7.3 Option B — vLLM (production throughput, OpenAI-compatible)
For real traffic, vLLM serves many concurrent requests efficiently and speaks the OpenAI API dialect. Gated models (like Llama) need a Hugging Face token, stored as a Secret.
apiVersion: v1
kind: Secret
metadata:
name: hf-token
namespace: llm
type: Opaque
stringData:
token: "hf_xxxxxxxxxxxxxxxxxxxxxxxx" # your Hugging Face access token
---
apiVersion: apps/v1
kind: Deployment
metadata:
name: vllm-mistral
namespace: llm
labels:
app: vllm-mistral
spec:
replicas: 1
selector:
matchLabels:
app: vllm-mistral
template:
metadata:
labels:
app: vllm-mistral
spec:
containers:
- name: vllm
image: vllm/vllm-openai:latest
args:
- "--model"
- "mistralai/Mistral-7B-Instruct-v0.3"
- "--max-model-len"
- "8192"
- "--gpu-memory-utilization"
- "0.90"
ports:
- containerPort: 8000
env:
- name: HUGGING_FACE_HUB_TOKEN
valueFrom:
secretKeyRef:
name: hf-token
key: token
resources:
limits:
nvidia.com/gpu: 1
volumeMounts:
- name: cache
mountPath: /root/.cache/huggingface
readinessProbe:
httpGet:
path: /health
port: 8000
initialDelaySeconds: 60 # first start downloads weights
periodSeconds: 15
failureThreshold: 40
volumes:
- name: cache
persistentVolumeClaim:
claimName: model-cache
---
apiVersion: v1
kind: Service
metadata:
name: vllm-mistral
namespace: llm
spec:
selector:
app: vllm-mistral
ports:
- port: 80
targetPort: 8000
Because vLLM is OpenAI-compatible, application code only needs the in-cluster URL — no SDK changes:
curl http://vllm-mistral.llm.svc.cluster.local/v1/chat/completions \
-H "Content-Type: application/json" \
-d '{
"model": "mistralai/Mistral-7B-Instruct-v0.3",
"messages": [{"role": "user", "content": "Summarise our refund policy."}],
"temperature": 0.2
}'
7.4 Exposing it with an Ingress
apiVersion: networking.k8s.io/v1
kind: Ingress
metadata:
name: llm-api
namespace: llm
annotations:
nginx.ingress.kubernetes.io/proxy-read-timeout: "300" # long generations
spec:
ingressClassName: nginx
rules:
- host: llm.internal.example.com
http:
paths:
- path: /
pathType: Prefix
backend:
service:
name: vllm-mistral
port:
number: 80
7.5 Scaling — and why it is different with GPUs
You can autoscale, but remember each replica needs its own whole GPU — you cannot fractionally share one in the simple case, and there is no point scaling beyond the GPUs you physically have. Scale on a queue or request-rate signal (KEDA is excellent here) rather than CPU.
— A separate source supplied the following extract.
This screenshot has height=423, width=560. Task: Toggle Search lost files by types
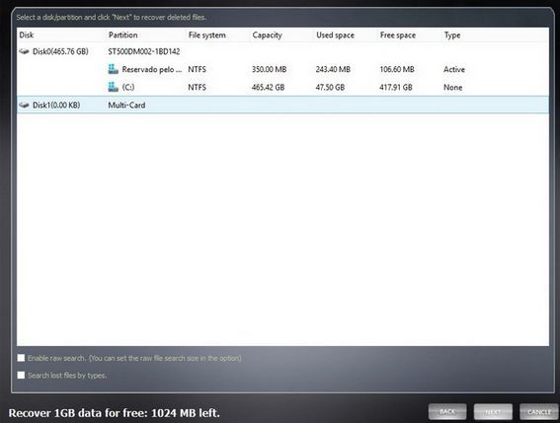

apiVersion: autoscaling/v2
kind: HorizontalPodAutoscaler
metadata:
name: vllm-mistral
namespace: llm
spec:
scaleTargetRef:
apiVersion: apps/v1
kind: Deployment
name: vllm-mistral
minReplicas: 1
maxReplicas: 4 # never exceed the number of GPUs in the cluster
metrics:
- type: Resource
resource:
name: cpu
target:
type: Utilization
averageUtilization: 70
# For real LLM scaling, prefer KEDA on a queue depth or
# requests-per-second metric exported by vLLM, not CPU.
8. A pragmatic rollout checklist
- Prototype on a hosted API to validate the use case before buying GPUs.
- Pick an open-weights model that fits your hardware (start with a 7–8B model, quantized).
- Start with Ollama for an internal pilot; graduate to vLLM when you need throughput.
- Add RAG over your own documents to cut hallucinations and keep answers current.
- Keep a human in the loop wherever a wrong answer carries real cost.
- Measure inference cost and latency per request — that is your true unit economics.